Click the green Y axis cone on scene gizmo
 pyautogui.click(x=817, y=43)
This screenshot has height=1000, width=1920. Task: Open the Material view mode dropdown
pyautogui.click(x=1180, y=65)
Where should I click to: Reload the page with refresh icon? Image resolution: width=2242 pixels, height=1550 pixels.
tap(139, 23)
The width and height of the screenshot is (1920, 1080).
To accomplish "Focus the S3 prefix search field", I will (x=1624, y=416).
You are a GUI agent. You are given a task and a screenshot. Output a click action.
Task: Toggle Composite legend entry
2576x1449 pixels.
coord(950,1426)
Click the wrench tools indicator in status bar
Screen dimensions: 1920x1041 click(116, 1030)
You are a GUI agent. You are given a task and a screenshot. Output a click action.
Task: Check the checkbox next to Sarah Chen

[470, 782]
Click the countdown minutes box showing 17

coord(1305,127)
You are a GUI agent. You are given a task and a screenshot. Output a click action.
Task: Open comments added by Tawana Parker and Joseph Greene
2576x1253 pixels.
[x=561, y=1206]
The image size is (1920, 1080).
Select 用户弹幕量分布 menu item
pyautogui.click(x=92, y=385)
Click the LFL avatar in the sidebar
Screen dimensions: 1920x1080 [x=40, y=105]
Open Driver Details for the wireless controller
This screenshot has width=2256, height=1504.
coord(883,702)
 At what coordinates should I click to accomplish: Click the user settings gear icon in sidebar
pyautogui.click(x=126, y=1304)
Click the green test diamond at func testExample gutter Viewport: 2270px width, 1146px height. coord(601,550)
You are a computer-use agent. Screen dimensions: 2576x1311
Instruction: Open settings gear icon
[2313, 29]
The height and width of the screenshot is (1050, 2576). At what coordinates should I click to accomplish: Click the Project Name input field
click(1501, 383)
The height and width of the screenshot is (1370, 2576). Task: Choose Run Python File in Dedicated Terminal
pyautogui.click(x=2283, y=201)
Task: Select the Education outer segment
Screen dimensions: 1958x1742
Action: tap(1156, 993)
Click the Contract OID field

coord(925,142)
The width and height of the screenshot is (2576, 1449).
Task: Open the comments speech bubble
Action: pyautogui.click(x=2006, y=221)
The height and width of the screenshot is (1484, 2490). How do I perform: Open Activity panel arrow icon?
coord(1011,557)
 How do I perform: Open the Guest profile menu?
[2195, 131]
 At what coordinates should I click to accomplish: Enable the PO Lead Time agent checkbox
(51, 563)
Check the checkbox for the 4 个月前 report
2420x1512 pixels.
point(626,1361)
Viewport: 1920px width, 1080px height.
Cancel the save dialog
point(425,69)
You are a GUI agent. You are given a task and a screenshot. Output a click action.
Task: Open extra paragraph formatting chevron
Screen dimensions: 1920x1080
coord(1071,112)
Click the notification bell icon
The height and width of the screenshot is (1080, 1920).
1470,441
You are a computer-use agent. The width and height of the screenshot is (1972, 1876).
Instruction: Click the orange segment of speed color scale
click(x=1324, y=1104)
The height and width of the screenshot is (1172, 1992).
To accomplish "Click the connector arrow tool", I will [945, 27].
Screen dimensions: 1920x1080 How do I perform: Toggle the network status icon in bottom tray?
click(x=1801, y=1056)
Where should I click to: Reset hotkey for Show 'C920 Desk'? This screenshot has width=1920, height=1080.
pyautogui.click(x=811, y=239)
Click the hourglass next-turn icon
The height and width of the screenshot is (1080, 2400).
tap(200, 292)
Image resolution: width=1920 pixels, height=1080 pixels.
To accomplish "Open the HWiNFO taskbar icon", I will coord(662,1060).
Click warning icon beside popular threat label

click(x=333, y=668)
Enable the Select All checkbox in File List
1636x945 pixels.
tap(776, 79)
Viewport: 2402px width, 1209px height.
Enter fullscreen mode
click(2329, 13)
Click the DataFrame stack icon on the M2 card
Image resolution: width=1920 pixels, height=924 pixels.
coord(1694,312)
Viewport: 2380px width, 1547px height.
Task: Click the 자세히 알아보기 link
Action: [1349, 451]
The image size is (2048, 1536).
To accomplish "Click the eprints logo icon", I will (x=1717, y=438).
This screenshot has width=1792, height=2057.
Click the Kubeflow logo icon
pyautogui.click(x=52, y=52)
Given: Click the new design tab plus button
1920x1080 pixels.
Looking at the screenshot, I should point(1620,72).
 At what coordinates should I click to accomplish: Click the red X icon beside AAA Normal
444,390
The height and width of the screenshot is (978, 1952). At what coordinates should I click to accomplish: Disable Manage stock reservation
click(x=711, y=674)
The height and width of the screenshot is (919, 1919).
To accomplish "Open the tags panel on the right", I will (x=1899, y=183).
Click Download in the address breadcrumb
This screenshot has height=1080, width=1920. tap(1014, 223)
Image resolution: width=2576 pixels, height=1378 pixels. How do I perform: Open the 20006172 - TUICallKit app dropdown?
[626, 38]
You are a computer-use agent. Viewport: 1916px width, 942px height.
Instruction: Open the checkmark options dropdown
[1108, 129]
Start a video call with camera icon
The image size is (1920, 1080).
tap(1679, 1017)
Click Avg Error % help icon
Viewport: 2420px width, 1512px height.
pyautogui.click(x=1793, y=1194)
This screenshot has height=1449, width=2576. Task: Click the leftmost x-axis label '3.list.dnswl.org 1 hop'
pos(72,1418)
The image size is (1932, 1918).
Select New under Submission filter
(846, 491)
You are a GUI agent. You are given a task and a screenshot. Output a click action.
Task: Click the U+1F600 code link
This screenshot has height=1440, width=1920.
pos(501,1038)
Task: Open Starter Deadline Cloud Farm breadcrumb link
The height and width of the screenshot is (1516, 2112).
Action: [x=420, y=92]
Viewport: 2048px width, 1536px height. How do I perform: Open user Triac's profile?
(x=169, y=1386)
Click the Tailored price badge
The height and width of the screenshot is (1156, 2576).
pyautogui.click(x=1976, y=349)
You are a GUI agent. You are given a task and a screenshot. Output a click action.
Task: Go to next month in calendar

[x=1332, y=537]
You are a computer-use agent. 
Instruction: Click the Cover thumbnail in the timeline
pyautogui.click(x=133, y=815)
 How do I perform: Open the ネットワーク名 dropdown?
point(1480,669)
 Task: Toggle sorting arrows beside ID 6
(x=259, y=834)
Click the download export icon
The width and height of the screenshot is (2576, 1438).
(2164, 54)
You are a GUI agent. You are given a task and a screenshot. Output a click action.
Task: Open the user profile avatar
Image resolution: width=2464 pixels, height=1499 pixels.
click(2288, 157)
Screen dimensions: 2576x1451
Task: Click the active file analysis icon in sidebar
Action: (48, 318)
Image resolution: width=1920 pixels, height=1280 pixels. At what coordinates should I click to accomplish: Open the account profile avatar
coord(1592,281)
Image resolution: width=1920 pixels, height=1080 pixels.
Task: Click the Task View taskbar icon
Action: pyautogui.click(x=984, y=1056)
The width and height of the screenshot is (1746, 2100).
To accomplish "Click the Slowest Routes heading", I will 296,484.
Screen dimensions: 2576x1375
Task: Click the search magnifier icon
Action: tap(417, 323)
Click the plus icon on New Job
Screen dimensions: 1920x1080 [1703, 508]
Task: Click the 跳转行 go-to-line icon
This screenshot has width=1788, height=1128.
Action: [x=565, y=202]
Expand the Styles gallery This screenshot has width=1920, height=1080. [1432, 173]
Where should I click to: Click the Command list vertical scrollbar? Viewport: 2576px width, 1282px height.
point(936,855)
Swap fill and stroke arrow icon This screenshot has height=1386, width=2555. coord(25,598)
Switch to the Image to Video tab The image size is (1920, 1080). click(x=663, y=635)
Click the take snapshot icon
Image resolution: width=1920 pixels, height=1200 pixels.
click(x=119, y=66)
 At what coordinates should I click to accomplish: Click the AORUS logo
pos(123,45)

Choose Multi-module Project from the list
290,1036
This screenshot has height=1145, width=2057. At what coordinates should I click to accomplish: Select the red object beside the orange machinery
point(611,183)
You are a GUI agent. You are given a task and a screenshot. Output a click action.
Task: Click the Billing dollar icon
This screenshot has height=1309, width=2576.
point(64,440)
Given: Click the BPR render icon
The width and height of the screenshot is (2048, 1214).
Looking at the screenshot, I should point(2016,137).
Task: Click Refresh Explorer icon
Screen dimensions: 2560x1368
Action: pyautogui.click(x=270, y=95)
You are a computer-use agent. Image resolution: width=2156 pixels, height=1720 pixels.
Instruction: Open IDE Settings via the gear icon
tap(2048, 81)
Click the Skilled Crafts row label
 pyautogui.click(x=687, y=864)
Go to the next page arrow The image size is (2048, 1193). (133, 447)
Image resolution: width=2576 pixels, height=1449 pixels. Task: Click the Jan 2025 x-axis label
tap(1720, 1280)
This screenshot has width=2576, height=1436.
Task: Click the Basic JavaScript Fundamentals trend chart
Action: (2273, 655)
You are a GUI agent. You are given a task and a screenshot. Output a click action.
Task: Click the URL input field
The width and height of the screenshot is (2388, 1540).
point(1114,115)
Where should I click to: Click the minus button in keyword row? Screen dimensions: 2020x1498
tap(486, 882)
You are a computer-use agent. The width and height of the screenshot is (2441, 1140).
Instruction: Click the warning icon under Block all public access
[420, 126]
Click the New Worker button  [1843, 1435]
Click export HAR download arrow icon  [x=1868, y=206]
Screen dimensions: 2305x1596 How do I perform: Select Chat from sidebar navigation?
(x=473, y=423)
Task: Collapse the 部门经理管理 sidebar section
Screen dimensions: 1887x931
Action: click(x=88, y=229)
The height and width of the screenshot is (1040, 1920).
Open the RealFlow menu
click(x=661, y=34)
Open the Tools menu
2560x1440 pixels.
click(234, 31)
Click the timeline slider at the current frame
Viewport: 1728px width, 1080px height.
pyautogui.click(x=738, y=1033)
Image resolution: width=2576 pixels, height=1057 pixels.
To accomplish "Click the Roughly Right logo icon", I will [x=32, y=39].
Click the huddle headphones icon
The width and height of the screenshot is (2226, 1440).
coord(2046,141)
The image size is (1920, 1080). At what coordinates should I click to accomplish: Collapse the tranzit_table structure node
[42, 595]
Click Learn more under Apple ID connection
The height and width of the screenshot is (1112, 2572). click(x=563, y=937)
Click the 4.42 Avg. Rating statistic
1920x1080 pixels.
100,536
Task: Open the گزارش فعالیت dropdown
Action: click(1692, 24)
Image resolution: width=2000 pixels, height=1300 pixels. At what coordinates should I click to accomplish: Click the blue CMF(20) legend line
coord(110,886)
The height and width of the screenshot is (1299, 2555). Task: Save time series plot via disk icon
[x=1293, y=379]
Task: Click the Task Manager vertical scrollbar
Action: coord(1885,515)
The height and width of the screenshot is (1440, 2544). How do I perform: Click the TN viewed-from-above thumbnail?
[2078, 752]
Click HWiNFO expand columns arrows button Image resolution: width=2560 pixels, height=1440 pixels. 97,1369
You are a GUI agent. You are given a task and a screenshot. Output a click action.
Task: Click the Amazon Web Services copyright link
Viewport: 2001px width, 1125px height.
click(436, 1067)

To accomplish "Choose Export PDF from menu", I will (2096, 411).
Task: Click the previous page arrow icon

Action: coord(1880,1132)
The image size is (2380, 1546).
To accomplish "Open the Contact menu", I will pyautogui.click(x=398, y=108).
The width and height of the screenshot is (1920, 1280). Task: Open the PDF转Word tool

# [ASSIGNED TASK]
Provide the number of lines above containing "computer" and nothing else.

# [ANSWER BOX]
6